#### [Exercise requirements]
Only the last stretch of the records is wanted: restate word for word the line with "Automotive Legend Mini Bundle 1 t" and every line after it.

□ □ □ □ □ □ □

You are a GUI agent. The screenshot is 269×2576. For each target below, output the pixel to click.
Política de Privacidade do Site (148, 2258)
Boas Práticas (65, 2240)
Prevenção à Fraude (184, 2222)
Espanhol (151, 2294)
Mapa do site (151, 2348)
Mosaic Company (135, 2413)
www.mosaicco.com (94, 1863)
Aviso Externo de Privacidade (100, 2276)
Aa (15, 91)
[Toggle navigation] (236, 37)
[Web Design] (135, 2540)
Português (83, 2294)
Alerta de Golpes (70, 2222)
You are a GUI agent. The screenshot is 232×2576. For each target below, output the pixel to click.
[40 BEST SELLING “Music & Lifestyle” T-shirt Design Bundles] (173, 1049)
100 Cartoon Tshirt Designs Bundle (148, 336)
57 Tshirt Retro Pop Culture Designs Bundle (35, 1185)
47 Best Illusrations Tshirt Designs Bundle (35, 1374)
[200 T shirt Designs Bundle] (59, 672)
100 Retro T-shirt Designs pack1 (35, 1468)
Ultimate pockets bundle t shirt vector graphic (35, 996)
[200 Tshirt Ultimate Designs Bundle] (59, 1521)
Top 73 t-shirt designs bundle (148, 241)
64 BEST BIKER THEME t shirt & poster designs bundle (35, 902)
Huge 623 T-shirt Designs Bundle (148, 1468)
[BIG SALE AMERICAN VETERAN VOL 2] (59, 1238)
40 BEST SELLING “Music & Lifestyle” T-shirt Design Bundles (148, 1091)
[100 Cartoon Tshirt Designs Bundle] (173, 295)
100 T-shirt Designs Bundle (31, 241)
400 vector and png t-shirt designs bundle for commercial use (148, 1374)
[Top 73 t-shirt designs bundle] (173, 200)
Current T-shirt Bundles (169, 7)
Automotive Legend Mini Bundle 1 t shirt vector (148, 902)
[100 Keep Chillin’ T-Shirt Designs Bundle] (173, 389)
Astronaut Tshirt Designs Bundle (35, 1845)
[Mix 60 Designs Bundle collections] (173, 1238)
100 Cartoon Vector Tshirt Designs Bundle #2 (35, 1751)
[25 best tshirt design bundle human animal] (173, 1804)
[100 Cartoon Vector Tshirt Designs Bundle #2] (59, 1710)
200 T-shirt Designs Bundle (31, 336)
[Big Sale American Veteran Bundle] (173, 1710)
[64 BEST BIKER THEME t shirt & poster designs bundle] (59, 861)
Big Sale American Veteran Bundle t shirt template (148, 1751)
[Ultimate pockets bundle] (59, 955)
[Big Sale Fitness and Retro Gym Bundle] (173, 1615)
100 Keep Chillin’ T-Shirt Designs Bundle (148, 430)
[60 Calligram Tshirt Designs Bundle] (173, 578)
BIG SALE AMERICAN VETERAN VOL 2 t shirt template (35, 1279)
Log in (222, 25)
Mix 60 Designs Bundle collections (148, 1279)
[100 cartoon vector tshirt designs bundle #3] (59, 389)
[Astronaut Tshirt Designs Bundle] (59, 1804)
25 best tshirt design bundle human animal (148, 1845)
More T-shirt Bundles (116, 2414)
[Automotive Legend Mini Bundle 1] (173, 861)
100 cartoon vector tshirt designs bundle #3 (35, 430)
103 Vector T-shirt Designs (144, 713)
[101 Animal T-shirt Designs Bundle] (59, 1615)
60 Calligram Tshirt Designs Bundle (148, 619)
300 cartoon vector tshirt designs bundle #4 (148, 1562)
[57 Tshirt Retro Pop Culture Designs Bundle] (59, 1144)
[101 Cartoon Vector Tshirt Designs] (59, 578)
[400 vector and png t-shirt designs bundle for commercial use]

□ □ □ □ □ □ □

#### [Answer for this exercise]
Automotive Legend Mini Bundle 1 t shirt vector (148, 902)
[100 Keep Chillin’ T-Shirt Designs Bundle] (173, 389)
Astronaut Tshirt Designs Bundle (35, 1845)
[Mix 60 Designs Bundle collections] (173, 1238)
100 Cartoon Vector Tshirt Designs Bundle #2 (35, 1751)
[25 best tshirt design bundle human animal] (173, 1804)
[100 Cartoon Vector Tshirt Designs Bundle #2] (59, 1710)
200 T-shirt Designs Bundle (31, 336)
[Big Sale American Veteran Bundle] (173, 1710)
[64 BEST BIKER THEME t shirt & poster designs bundle] (59, 861)
Big Sale American Veteran Bundle t shirt template (148, 1751)
[Ultimate pockets bundle] (59, 955)
[Big Sale Fitness and Retro Gym Bundle] (173, 1615)
100 Keep Chillin’ T-Shirt Designs Bundle (148, 430)
[60 Calligram Tshirt Designs Bundle] (173, 578)
BIG SALE AMERICAN VETERAN VOL 2 t shirt template (35, 1279)
Log in (222, 25)
Mix 60 Designs Bundle collections (148, 1279)
[100 cartoon vector tshirt designs bundle #3] (59, 389)
[Astronaut Tshirt Designs Bundle] (59, 1804)
25 best tshirt design bundle human animal (148, 1845)
More T-shirt Bundles (116, 2414)
[Automotive Legend Mini Bundle 1] (173, 861)
100 cartoon vector tshirt designs bundle #3 (35, 430)
103 Vector T-shirt Designs (144, 713)
[101 Animal T-shirt Designs Bundle] (59, 1615)
60 Calligram Tshirt Designs Bundle (148, 619)
300 cartoon vector tshirt designs bundle #4 (148, 1562)
[57 Tshirt Retro Pop Culture Designs Bundle] (59, 1144)
[101 Cartoon Vector Tshirt Designs] (59, 578)
[400 vector and png t-shirt designs bundle for commercial use]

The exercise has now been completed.